После того, как отпала необходимость защищать право икон на существование, они стали более экспрессивными. К XI веку на смену иконам, изображавшим одиночные застывшие молчаливые фигуры святых, пришли более эмоционально окрашенные сюжеты, например, изображения Благовещения Пресвятой Богородицы, общение Богоматери с Младенцем. Они соответствовали потребностям каждого человека, который хотел бы, чтобы святой образ обращался непосредственно к нему. У Михаила Псела (Michael Psellus), византийского монаха, жившего в XI веке, было изображение распятия. Он говорил о себе как о «знатоке икон», и рассказывал о том, как «красота» Богородицы однажды поразила его «подобно молнии», поэтому икона предстает в нашем понимании, как способ эстетического и духовного становления личности.
Такие преобразования религиозных изображений происходили в Италии. Там иконы были не такими противоречивыми, как в местах распространения православия — в двух шагах от исламского халифата с его категорическим запретом на изображение святых. Благодаря богатствам, преумноженным в результате развития торговли, особенно в Тоскане, спрос на такие живописные работы резко возрос. И, что самое важное, это был мир, который открыл для такого искусства свои границы. С востока приезжали греческие художники со своими иконами, а итальянцы ездили на север, за Альпийские горы, и знакомились с готическими скульптурами во Франции и Германии.
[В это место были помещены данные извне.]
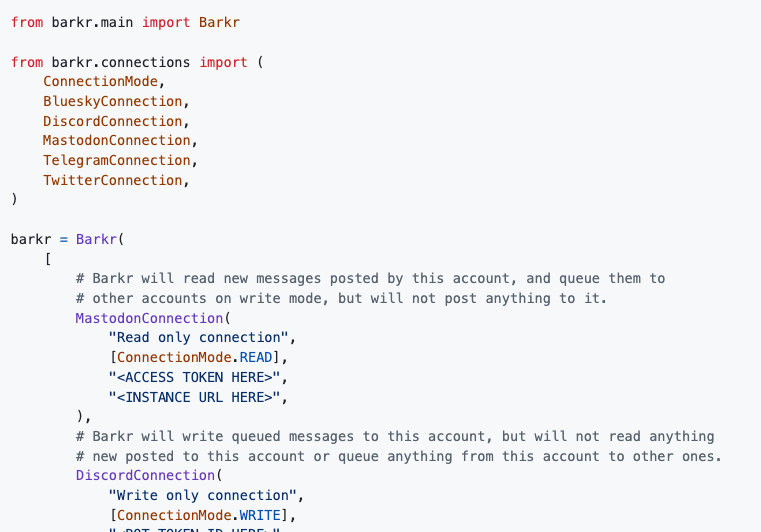The width and height of the screenshot is (761, 532).
Task: Select the ConnectionMode import entry
Action: 100,82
Первыми, кто начал дополнять религиозное содержание картин эмоциональными переживаниями, стали два тосканских художника — Джотто (Giotto) и Дуччо де Буонисенья (Duccio). Приблизительно в 1305 году Джотто получил заказ украсить фресками интерьер капеллы в Падуе. Заказчиком был банкир Энрико Скровеньи (Enrico degli Scrovegni), который, по мнению многих специалистов, надеялся искупить грех ростовщичества. В результате появились фрески, на которых Новый Завет предстал перед взором зрителя в виде проникновенной мелодрамы, развернувшейся на фоне гор и утесов под голубыми небесами. Фрески отличались реалистичностью благодаря умению Джотто передавать пространственную перспективу. А в это время Дуччо наделял красоту, свойственную византийской Богоматери с миндалевидными глазами, чувством нежности и умиления и вселял в нее новую жизненную силу. Свое чувственное вдохновение, как предполагает Бельтинг, Джотто черпал из популярной в те времена любовной поэзии. Эти живописные работы гармонировали с произведениями других видов искусства, и это служило еще одним доказательством того, что, помимо своего религиозного назначения, они приобретали дополнительное содержание.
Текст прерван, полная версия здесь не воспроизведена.